# GeoMAD

**Products used:**gm_s2_annual, gm_s2_semiannual, gm_ls8_ls9_annual, gm_ls8_annual, gm_ls5_ls7_annual,

**Keywords**: data used; sentinel-2 geomedian, data used; landsat 8 geomedian, data used; sentinel-2 semiannual geomedian, index:data used; MADs, data used; landsat 5 & 7 geomedian, data used; landsat 8 & 9 geomedian

## Background

Satellite imagery allows us to observe the Earth with significant accuracy and detail. However, missing data — such as gaps caused by cloud cover — can make it difficult to put together a complete image.

In order to produce a single, complete view of a certain area, satellite data must be consolidated, stacking measurements from different points in time to create a composite image.

The Digital Earth Africa (DE Africa) GeoMAD (**Geo**median and **M**edian **A**bsolute **D**eviations) is a cloud-free composite of satellite data compiled for over annual and semi-annual (six-month) periods during each calendar year.
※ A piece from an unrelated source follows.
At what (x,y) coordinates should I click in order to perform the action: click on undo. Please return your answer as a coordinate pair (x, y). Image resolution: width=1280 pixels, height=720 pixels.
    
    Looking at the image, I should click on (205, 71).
The following GeoMAD products are available on DE Africa platforms:

`gm_s2_annual`

: Annual (calendar year) GeoMAD composite using Sentinel-2 imagery, available for the years**2017 - present**`gm_s2_semiannual`

: bi-annual (Jan-Jun, Jul-Dec) GeoMAD composites using Sentinel-2 imagery, available for the years**2017 - present**`gm_ls8_ls9_annual`

: Annual (calendar year) GeoMAD composite using Landsat-8 and Landsat-9 imagery, available for the years**2021 - present**`gm_ls8_annual`

: Annual (calendar year) GeoMAD composite using Landsat-8 imagery, available for the years**2013 - 2020**`gm_ls5_ls7_annual`

: Annual (calendar year) GeoMAD composite combining both Landsat-5 and Landsat-7 imagery, available for the years**1984 - 2012**

Each product combines measurements collected over a defined period (annual or semi-annual) to produce one representative, multi-spectral image for every pixel of the African continent. The end result is a comprehensive dataset that can be used either to generate true-colour images for visual inspection of the landsacpe, or the full spectral dataset can be used to develop more complex algorithms.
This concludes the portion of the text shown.